The sight of police closing down a church service is one of the worst moments of this national panic.
I am more and more sure that this country is suffering a revolution in which much that we used to know and believe is being quietly, insistently destroyed.
But Scotland Yard’s raid on the Church of Christ the King in Balham, South London, was especially distressing, not least because most of the congregation there are Polish, from a country where the Christian religion was only recently freed from state harassment.
When I travelled and lived in Communist countries, churches were one of the few fortresses of resistance against the overwhelming power of those secret police states.
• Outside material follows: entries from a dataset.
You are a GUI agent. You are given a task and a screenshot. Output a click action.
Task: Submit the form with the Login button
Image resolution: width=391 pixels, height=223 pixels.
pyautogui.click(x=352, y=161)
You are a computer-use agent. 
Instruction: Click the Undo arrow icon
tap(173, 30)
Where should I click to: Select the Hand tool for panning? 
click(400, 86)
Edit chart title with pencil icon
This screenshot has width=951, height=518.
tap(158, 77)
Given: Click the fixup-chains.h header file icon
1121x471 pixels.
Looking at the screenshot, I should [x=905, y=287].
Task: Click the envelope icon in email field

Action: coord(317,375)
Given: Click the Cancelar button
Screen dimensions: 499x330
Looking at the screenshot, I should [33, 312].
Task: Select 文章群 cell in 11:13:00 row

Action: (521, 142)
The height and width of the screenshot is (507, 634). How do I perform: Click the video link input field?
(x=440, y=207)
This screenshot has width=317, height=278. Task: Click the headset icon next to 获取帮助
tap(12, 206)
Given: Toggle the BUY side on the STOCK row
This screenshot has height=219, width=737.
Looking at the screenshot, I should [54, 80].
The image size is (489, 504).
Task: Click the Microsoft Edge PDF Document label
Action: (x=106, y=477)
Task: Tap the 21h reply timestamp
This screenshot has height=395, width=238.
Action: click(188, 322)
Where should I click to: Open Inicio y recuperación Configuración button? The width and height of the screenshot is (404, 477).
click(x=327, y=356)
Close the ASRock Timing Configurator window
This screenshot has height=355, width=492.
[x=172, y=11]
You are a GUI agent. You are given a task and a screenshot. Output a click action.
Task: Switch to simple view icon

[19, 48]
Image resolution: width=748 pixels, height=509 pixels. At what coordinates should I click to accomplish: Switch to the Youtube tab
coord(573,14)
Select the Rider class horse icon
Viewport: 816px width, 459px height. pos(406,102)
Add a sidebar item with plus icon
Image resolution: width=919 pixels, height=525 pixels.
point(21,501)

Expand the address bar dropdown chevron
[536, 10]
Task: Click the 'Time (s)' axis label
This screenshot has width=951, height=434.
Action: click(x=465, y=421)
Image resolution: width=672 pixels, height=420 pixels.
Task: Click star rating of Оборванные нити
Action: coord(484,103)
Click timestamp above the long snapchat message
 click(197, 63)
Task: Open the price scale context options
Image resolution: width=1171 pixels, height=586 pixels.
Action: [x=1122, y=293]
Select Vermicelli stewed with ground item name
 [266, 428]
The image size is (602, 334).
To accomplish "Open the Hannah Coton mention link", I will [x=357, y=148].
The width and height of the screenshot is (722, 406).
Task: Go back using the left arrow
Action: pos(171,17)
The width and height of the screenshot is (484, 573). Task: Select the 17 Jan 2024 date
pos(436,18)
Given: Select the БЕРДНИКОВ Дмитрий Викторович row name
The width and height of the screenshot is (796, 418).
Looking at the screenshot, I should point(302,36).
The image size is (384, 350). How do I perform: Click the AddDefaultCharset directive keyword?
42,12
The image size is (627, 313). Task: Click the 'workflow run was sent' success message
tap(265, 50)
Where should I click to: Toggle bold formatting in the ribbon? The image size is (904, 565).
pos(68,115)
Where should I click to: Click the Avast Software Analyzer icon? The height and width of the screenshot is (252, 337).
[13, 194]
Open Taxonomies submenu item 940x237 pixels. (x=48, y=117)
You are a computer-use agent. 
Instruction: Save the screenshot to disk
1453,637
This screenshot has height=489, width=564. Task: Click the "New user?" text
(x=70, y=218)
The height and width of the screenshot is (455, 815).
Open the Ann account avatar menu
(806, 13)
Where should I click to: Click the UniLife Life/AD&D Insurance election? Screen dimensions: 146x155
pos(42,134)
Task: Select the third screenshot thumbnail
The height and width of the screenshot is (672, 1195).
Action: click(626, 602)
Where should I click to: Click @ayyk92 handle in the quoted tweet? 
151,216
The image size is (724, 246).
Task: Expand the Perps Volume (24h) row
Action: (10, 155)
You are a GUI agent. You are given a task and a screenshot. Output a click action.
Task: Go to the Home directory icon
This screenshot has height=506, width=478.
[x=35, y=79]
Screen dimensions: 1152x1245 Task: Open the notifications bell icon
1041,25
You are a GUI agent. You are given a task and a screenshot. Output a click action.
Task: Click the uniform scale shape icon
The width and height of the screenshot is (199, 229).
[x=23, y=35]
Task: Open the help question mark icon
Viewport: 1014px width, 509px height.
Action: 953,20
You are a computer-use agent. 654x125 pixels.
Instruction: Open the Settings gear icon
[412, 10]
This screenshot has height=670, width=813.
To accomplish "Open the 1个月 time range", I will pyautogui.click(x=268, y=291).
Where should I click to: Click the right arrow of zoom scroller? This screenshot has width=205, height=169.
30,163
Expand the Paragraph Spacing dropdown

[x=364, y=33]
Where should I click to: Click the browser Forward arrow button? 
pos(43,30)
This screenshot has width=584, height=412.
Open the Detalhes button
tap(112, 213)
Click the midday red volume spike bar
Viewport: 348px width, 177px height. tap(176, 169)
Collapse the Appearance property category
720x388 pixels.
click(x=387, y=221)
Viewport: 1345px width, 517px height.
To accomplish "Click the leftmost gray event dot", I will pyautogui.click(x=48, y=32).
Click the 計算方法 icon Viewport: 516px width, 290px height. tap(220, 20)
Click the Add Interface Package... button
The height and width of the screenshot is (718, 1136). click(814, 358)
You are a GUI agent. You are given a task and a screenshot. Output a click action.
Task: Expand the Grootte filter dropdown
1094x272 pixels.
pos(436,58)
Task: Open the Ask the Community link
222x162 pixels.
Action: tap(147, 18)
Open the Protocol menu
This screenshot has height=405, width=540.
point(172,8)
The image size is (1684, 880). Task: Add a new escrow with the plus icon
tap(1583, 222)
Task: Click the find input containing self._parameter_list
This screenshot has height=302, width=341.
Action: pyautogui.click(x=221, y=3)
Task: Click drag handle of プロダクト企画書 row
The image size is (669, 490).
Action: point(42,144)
It was from the Gethsemane Church in East Berlin that some of the first and bravest demonstrations began against that iron tyranny, and I will never forget the night police surrounded the shabby redbrick building to intimidate an open protest against the regime.
But most potent of all was the revolt by the Polish Roman Catholic church against the squalid, thuggish government imposed on that country by Moscow. It seemed as if it was uncontrollable.
Poles were consumed with delight that a son of Poland, John Paul II, had become Pope, and so they behaved like free men and women even though their land was still officially a Communist prison.
Their path from Soviet darkness back into the light of liberty looks easy now that Polish Communism is a memory and the vast Soviet armed forces are nothing but rust. But it was not so then.